DIRECTIONS |
Produce an exact transcript of all the records.

--- SOURCE MATERIAL Enclosed Below ---

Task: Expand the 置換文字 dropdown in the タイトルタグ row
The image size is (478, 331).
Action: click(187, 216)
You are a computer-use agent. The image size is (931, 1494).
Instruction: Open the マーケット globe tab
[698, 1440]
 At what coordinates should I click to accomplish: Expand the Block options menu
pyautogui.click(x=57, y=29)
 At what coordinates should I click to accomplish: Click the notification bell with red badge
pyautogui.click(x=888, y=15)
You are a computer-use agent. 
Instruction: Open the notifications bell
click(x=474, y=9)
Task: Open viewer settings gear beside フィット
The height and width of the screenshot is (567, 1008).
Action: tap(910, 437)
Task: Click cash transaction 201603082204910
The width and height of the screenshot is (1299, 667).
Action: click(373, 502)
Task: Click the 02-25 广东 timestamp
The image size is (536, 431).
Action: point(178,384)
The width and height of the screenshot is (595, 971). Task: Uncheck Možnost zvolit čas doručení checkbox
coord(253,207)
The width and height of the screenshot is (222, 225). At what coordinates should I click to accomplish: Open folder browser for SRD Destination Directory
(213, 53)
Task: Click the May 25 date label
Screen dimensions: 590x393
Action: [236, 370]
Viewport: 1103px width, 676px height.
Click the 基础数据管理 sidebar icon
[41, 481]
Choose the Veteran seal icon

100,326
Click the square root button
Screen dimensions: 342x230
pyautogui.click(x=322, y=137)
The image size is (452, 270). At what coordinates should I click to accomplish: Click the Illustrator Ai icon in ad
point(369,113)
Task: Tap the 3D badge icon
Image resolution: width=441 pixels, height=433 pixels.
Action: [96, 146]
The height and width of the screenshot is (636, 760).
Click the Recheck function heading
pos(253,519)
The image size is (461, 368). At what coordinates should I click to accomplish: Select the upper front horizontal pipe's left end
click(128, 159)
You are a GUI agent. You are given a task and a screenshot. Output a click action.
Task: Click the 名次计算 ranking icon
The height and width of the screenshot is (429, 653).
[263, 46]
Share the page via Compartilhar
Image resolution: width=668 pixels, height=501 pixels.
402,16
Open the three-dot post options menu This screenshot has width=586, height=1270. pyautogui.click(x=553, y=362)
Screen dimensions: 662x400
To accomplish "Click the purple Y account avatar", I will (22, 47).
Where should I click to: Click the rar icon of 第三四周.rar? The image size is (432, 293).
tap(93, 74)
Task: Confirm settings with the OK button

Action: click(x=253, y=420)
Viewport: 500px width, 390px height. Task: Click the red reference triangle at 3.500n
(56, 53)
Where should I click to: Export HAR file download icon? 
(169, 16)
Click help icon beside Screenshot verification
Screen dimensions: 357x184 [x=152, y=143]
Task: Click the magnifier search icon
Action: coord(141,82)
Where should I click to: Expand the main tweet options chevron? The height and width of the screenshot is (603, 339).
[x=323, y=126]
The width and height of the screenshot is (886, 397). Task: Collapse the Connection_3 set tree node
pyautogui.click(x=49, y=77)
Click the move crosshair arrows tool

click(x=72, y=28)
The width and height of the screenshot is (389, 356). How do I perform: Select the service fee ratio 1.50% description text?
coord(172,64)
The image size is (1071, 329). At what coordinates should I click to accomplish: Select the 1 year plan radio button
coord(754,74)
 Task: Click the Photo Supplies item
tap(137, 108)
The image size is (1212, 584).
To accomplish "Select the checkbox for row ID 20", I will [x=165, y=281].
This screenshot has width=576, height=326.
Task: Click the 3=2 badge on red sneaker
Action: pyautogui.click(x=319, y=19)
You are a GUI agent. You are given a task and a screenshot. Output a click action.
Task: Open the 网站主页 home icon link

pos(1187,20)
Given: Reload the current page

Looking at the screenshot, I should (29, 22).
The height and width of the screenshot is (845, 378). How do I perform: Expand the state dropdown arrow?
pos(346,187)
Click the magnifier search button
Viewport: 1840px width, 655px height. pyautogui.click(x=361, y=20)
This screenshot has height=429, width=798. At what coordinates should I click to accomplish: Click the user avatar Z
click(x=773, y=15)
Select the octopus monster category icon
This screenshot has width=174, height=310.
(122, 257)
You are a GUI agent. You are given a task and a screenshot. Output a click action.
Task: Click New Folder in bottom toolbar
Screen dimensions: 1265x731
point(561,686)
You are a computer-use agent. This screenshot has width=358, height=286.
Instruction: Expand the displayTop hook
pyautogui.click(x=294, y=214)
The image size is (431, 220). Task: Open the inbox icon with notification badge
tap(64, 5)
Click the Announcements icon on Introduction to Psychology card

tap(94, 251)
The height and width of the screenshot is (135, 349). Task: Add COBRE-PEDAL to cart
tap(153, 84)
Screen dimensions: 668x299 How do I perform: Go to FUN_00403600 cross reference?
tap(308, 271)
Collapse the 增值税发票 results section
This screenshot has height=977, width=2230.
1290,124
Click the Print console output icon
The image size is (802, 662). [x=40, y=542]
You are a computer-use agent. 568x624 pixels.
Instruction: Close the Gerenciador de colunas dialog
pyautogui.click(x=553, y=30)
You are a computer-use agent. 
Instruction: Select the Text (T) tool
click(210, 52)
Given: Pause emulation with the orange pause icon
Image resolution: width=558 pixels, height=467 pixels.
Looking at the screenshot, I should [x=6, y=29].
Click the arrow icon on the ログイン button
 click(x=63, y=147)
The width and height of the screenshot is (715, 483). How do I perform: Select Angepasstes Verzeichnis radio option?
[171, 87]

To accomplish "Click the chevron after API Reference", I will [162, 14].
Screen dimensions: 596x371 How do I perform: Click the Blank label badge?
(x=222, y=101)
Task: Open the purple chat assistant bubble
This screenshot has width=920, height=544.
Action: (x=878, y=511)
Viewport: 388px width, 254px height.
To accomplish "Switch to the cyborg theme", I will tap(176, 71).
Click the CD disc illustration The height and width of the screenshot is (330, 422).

--- End of Enclosed SOURCE MATERIAL ---

SOLUTION TO THE EXERCISE |
Task: Expand the 置換文字 dropdown in the タイトルタグ row
The image size is (478, 331).
Action: click(187, 216)
You are a computer-use agent. The image size is (931, 1494).
Instruction: Open the マーケット globe tab
[698, 1440]
 At what coordinates should I click to accomplish: Expand the Block options menu
pyautogui.click(x=57, y=29)
 At what coordinates should I click to accomplish: Click the notification bell with red badge
pyautogui.click(x=888, y=15)
You are a computer-use agent. 
Instruction: Open the notifications bell
click(x=474, y=9)
Task: Open viewer settings gear beside フィット
The height and width of the screenshot is (567, 1008).
Action: tap(910, 437)
Task: Click cash transaction 201603082204910
The width and height of the screenshot is (1299, 667).
Action: click(373, 502)
Task: Click the 02-25 广东 timestamp
The image size is (536, 431).
Action: point(178,384)
The width and height of the screenshot is (595, 971). Task: Uncheck Možnost zvolit čas doručení checkbox
coord(253,207)
The width and height of the screenshot is (222, 225). At what coordinates should I click to accomplish: Open folder browser for SRD Destination Directory
(213, 53)
Task: Click the May 25 date label
Screen dimensions: 590x393
Action: [236, 370]
Viewport: 1103px width, 676px height.
Click the 基础数据管理 sidebar icon
[41, 481]
Choose the Veteran seal icon

100,326
Click the square root button
Screen dimensions: 342x230
pyautogui.click(x=322, y=137)
The image size is (452, 270). At what coordinates should I click to accomplish: Click the Illustrator Ai icon in ad
point(369,113)
Task: Tap the 3D badge icon
Image resolution: width=441 pixels, height=433 pixels.
Action: [96, 146]
The height and width of the screenshot is (636, 760).
Click the Recheck function heading
pos(253,519)
The image size is (461, 368). At what coordinates should I click to accomplish: Select the upper front horizontal pipe's left end
click(128, 159)
You are a GUI agent. You are given a task and a screenshot. Output a click action.
Task: Click the 名次计算 ranking icon
The height and width of the screenshot is (429, 653).
[263, 46]
Share the page via Compartilhar
Image resolution: width=668 pixels, height=501 pixels.
402,16
Open the three-dot post options menu This screenshot has width=586, height=1270. pyautogui.click(x=553, y=362)
Screen dimensions: 662x400
To accomplish "Click the purple Y account avatar", I will (22, 47).
Where should I click to: Click the rar icon of 第三四周.rar? The image size is (432, 293).
tap(93, 74)
Task: Confirm settings with the OK button

Action: click(x=253, y=420)
Viewport: 500px width, 390px height. Task: Click the red reference triangle at 3.500n
(56, 53)
Where should I click to: Export HAR file download icon? 
(169, 16)
Click help icon beside Screenshot verification
Screen dimensions: 357x184 [x=152, y=143]
Task: Click the magnifier search icon
Action: coord(141,82)
Where should I click to: Expand the main tweet options chevron? The height and width of the screenshot is (603, 339).
[x=323, y=126]
The width and height of the screenshot is (886, 397). Task: Collapse the Connection_3 set tree node
pyautogui.click(x=49, y=77)
Click the move crosshair arrows tool

click(x=72, y=28)
The width and height of the screenshot is (389, 356). How do I perform: Select the service fee ratio 1.50% description text?
coord(172,64)
The image size is (1071, 329). At what coordinates should I click to accomplish: Select the 1 year plan radio button
coord(754,74)
 Task: Click the Photo Supplies item
tap(137, 108)
The image size is (1212, 584).
To accomplish "Select the checkbox for row ID 20", I will [x=165, y=281].
This screenshot has width=576, height=326.
Task: Click the 3=2 badge on red sneaker
Action: pyautogui.click(x=319, y=19)
You are a GUI agent. You are given a task and a screenshot. Output a click action.
Task: Open the 网站主页 home icon link

pos(1187,20)
Given: Reload the current page

Looking at the screenshot, I should (29, 22).
The height and width of the screenshot is (845, 378). How do I perform: Expand the state dropdown arrow?
pos(346,187)
Click the magnifier search button
Viewport: 1840px width, 655px height. pyautogui.click(x=361, y=20)
This screenshot has height=429, width=798. At what coordinates should I click to accomplish: Click the user avatar Z
click(x=773, y=15)
Select the octopus monster category icon
This screenshot has width=174, height=310.
(122, 257)
You are a GUI agent. You are given a task and a screenshot. Output a click action.
Task: Click New Folder in bottom toolbar
Screen dimensions: 1265x731
point(561,686)
You are a computer-use agent. This screenshot has width=358, height=286.
Instruction: Expand the displayTop hook
pyautogui.click(x=294, y=214)
The image size is (431, 220). Task: Open the inbox icon with notification badge
tap(64, 5)
Click the Announcements icon on Introduction to Psychology card

tap(94, 251)
The height and width of the screenshot is (135, 349). Task: Add COBRE-PEDAL to cart
tap(153, 84)
Screen dimensions: 668x299 How do I perform: Go to FUN_00403600 cross reference?
tap(308, 271)
Collapse the 增值税发票 results section
This screenshot has height=977, width=2230.
1290,124
Click the Print console output icon
The image size is (802, 662). [x=40, y=542]
You are a computer-use agent. 568x624 pixels.
Instruction: Close the Gerenciador de colunas dialog
pyautogui.click(x=553, y=30)
You are a computer-use agent. 
Instruction: Select the Text (T) tool
click(210, 52)
Given: Pause emulation with the orange pause icon
Image resolution: width=558 pixels, height=467 pixels.
Looking at the screenshot, I should [x=6, y=29].
Click the arrow icon on the ログイン button
 click(x=63, y=147)
The width and height of the screenshot is (715, 483). How do I perform: Select Angepasstes Verzeichnis radio option?
[171, 87]

To accomplish "Click the chevron after API Reference", I will [162, 14].
Screen dimensions: 596x371 How do I perform: Click the Blank label badge?
(x=222, y=101)
Task: Open the purple chat assistant bubble
This screenshot has width=920, height=544.
Action: (x=878, y=511)
Viewport: 388px width, 254px height.
To accomplish "Switch to the cyborg theme", I will tap(176, 71).
Click the CD disc illustration The height and width of the screenshot is (330, 422).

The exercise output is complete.